Twas the night before Christmas, and because I decided to make everyone’s presents myself this year, I’m still working like mad to get everything done before the big deadline. Why do I do this to myself? Well, partly because I enjoy the process.

My wife had this idea that we can make the older folks some fun decorative blinky things, and picked some motives. My son then drew them out on paper, and I scanned those drawings in and traced them over in CAD. We then cut the shapes out of wood on the CNC router, which turned out to be incredibly successful. (Now that I’ve done it, I wouldn’t be surprised if all of those “quirky” decorative objects that the Swedish flat-packers sell aren’t initially sketched out by third graders.)

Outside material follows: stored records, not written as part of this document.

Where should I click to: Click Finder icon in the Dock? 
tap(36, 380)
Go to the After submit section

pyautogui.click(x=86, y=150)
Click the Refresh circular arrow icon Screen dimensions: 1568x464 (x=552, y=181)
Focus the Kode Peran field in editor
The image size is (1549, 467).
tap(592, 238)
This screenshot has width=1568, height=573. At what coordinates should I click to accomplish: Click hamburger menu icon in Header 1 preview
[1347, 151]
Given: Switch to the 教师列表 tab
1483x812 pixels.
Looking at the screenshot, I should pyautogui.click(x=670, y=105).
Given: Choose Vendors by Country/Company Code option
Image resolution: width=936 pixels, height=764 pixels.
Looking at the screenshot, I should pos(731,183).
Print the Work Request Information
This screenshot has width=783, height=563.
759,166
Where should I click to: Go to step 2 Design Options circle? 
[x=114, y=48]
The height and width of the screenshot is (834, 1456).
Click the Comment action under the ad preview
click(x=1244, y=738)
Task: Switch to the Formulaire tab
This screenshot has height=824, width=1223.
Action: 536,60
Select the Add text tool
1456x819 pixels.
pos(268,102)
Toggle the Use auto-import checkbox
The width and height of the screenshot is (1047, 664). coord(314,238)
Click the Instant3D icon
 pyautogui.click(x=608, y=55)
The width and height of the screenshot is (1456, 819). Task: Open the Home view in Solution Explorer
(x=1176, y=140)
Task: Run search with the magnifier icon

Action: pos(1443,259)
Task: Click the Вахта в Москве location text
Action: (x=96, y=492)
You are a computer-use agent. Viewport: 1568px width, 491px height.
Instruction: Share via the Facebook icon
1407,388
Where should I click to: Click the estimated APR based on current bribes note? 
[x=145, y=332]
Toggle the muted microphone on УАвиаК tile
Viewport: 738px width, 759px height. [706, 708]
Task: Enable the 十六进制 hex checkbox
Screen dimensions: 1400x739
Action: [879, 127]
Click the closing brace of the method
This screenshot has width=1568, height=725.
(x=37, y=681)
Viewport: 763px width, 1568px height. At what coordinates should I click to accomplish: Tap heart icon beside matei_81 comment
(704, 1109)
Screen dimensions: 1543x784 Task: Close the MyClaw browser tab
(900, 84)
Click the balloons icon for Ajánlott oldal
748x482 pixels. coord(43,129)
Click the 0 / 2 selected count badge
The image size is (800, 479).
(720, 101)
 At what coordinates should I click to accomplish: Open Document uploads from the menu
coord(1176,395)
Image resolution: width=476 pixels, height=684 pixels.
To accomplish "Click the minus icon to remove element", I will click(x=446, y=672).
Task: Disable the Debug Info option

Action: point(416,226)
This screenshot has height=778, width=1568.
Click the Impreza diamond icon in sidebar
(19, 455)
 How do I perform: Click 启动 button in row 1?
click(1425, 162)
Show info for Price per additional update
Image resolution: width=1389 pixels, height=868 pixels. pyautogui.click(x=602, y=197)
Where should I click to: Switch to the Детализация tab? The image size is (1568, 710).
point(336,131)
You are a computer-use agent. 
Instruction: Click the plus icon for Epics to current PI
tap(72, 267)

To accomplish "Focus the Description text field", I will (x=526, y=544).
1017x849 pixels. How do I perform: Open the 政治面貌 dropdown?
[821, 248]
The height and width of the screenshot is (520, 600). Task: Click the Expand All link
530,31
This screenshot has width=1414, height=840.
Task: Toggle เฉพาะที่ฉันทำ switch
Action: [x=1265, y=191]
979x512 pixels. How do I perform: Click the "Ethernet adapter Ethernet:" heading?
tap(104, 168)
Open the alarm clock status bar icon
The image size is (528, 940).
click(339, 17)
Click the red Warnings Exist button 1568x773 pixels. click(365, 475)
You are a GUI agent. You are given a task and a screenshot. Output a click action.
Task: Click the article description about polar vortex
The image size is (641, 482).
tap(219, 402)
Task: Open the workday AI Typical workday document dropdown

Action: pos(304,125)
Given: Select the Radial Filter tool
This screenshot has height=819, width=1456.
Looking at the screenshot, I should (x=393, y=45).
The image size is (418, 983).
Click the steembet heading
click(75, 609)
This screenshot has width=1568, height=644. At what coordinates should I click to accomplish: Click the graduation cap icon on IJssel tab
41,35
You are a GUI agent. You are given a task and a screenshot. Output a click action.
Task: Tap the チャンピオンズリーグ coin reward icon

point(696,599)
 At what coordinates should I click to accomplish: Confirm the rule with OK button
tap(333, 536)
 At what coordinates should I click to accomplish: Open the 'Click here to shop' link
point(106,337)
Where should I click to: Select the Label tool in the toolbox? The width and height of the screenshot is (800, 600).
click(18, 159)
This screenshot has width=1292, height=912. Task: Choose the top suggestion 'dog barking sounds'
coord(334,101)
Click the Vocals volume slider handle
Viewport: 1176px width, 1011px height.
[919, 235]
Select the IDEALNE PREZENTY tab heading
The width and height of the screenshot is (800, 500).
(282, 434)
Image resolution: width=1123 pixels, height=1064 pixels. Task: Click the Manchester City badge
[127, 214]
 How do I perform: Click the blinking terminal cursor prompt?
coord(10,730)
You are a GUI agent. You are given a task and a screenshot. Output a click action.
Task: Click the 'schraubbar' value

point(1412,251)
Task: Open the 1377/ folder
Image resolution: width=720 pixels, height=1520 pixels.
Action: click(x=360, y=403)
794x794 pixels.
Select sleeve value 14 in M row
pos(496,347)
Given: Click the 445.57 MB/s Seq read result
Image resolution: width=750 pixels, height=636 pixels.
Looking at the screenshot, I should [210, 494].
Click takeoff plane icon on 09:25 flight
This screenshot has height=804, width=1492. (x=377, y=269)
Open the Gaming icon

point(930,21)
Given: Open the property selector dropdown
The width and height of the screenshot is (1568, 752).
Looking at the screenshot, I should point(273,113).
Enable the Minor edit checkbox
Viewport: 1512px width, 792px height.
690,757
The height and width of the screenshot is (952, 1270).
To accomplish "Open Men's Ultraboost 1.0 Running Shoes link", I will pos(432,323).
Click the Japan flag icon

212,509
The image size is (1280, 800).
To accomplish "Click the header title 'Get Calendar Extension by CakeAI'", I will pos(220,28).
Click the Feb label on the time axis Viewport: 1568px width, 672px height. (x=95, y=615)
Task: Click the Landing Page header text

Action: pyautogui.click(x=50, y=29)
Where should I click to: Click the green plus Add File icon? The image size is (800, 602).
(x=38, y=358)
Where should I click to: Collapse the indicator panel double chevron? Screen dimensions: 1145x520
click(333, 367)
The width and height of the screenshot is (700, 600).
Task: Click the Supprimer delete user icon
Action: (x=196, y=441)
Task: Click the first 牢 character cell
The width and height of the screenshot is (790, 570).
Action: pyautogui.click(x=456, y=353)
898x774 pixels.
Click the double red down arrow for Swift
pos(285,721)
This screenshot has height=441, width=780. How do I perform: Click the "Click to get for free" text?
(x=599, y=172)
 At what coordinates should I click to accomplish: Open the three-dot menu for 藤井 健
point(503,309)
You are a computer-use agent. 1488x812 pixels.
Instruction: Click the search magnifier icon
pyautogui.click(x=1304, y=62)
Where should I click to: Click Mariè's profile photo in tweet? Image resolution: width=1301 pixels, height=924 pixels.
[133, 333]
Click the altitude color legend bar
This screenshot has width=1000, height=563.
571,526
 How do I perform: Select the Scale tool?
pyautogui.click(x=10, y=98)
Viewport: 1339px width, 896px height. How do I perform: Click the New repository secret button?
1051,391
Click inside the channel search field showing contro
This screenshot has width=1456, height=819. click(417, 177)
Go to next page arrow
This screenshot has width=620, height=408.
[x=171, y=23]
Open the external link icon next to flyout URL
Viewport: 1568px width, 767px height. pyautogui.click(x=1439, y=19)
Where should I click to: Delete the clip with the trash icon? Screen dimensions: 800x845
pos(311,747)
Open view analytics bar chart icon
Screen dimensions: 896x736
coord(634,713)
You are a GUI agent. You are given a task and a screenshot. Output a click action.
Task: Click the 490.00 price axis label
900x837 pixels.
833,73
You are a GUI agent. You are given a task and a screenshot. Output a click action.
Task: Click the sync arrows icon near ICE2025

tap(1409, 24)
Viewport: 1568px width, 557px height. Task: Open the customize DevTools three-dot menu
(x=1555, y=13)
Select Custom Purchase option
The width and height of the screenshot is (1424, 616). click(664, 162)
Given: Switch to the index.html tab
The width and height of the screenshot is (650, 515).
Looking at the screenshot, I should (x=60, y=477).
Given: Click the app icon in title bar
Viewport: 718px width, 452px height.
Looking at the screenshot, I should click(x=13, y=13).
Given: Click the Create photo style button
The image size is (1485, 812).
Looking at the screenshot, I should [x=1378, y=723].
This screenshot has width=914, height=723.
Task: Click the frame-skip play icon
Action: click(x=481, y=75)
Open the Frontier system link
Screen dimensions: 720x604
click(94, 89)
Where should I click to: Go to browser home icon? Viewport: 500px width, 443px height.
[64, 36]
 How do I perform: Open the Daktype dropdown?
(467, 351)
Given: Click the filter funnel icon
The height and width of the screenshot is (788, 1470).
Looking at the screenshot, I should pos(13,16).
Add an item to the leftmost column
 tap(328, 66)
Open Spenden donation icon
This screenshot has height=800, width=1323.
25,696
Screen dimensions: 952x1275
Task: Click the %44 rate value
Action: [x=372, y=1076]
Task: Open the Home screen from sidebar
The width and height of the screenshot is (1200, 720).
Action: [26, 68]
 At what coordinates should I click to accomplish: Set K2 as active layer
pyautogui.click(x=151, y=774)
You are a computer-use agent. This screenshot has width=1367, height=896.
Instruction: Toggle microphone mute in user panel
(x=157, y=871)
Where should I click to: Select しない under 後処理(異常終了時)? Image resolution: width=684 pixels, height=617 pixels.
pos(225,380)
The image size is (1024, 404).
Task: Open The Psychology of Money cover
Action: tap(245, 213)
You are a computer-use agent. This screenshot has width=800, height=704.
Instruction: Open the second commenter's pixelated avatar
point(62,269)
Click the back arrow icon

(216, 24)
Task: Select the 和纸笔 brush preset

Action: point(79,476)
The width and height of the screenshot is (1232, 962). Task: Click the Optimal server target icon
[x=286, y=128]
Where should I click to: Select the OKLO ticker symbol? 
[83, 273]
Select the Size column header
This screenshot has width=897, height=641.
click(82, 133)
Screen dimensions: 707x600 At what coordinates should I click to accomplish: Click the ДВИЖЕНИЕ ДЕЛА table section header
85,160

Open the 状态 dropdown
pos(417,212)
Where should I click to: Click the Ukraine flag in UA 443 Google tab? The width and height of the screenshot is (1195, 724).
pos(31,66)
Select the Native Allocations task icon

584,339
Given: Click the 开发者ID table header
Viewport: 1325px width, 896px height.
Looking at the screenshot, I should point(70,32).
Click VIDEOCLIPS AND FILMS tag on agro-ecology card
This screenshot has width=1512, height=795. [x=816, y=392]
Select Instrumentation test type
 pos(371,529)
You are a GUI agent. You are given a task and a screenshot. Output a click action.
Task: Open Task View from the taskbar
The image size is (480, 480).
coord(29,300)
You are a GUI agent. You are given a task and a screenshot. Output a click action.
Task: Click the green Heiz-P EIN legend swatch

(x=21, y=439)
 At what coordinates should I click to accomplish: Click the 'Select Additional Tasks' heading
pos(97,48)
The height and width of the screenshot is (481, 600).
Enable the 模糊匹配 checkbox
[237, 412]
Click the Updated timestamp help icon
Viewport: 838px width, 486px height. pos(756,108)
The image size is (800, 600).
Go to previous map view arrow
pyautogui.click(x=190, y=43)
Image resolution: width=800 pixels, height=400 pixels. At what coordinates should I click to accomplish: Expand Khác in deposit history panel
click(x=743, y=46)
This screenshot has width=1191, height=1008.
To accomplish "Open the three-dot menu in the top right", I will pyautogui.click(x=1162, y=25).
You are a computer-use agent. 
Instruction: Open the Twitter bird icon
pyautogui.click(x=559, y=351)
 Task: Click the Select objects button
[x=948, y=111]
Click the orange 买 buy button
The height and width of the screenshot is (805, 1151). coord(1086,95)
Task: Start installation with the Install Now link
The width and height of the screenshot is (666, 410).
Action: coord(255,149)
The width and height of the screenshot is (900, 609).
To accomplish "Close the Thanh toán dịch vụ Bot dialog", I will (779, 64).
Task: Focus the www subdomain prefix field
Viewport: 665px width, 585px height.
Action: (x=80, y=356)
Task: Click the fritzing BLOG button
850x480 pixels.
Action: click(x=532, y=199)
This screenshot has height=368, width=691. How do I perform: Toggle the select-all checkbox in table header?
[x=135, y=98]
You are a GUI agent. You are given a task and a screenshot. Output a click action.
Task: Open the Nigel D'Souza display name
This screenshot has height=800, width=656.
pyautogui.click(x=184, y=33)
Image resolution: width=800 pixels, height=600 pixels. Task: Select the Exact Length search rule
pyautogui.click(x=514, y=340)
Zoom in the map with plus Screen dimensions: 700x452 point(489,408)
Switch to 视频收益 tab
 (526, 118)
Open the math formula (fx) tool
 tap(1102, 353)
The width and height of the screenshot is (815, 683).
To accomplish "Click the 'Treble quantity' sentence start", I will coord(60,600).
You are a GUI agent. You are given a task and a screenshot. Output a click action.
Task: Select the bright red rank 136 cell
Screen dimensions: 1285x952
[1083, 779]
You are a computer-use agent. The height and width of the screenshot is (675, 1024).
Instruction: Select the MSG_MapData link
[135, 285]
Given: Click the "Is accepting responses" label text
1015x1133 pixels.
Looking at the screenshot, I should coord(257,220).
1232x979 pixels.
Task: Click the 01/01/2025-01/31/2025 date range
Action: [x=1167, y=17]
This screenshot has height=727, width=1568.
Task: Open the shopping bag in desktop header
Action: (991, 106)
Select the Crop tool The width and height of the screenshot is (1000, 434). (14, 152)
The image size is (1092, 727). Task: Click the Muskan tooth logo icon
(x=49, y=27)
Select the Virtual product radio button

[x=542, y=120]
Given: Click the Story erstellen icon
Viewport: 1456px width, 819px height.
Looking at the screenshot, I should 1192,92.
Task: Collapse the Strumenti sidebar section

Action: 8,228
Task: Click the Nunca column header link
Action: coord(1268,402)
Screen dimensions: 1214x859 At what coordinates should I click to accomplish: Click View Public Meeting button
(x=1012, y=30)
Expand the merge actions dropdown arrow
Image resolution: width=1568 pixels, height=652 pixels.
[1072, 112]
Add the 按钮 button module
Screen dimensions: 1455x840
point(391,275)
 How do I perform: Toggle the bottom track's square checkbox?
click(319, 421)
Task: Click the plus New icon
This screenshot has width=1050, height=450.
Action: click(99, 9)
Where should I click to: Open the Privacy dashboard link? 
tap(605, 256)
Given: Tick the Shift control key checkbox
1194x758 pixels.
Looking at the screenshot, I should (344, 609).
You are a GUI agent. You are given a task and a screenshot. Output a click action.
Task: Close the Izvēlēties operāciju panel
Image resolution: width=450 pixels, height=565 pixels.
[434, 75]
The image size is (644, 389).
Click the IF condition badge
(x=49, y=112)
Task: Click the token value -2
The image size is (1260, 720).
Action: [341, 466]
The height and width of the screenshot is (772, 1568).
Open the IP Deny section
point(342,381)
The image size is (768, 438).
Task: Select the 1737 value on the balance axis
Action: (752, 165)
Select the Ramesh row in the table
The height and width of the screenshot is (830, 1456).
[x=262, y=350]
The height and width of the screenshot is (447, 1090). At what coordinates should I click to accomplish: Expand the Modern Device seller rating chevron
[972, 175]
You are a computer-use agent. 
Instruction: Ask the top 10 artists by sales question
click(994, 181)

Then my son painted them, and it’s my job to insert the twinkling. I bought some of those three-wire “fairy lights” for the purpose, and they’re really fun to hack on. They’re like WS2812s, only instead of using four pins and shifting the data downstream, they’re on a bus, each with a hard-coded address – they know where they are in the string and each LED only listens for the Nth set of 24 bits. This means sending 200 color codes just to light up the 4 LEDs in Aunt Micki’s decorative tree, but so be it.

Last stop, and still to do as of the 23rd, route out some kind of wooden battery case, wedge in the LiPo and the charging circuits, and solder on an on/off switch. It’s down to the last minute, but isn’t that always the way?

Definitely would have been easier just to order something online. But is that the spirit of giving? No! The DIY way brings the family together, gets me some quality time with the CNC machine, and tones up my FreeCAD skills. My son even looked over my shoulder as we were coding some of the LED animations. And nothing says Christmas like hand-coded blinkies.

Happy Holidays, y’all!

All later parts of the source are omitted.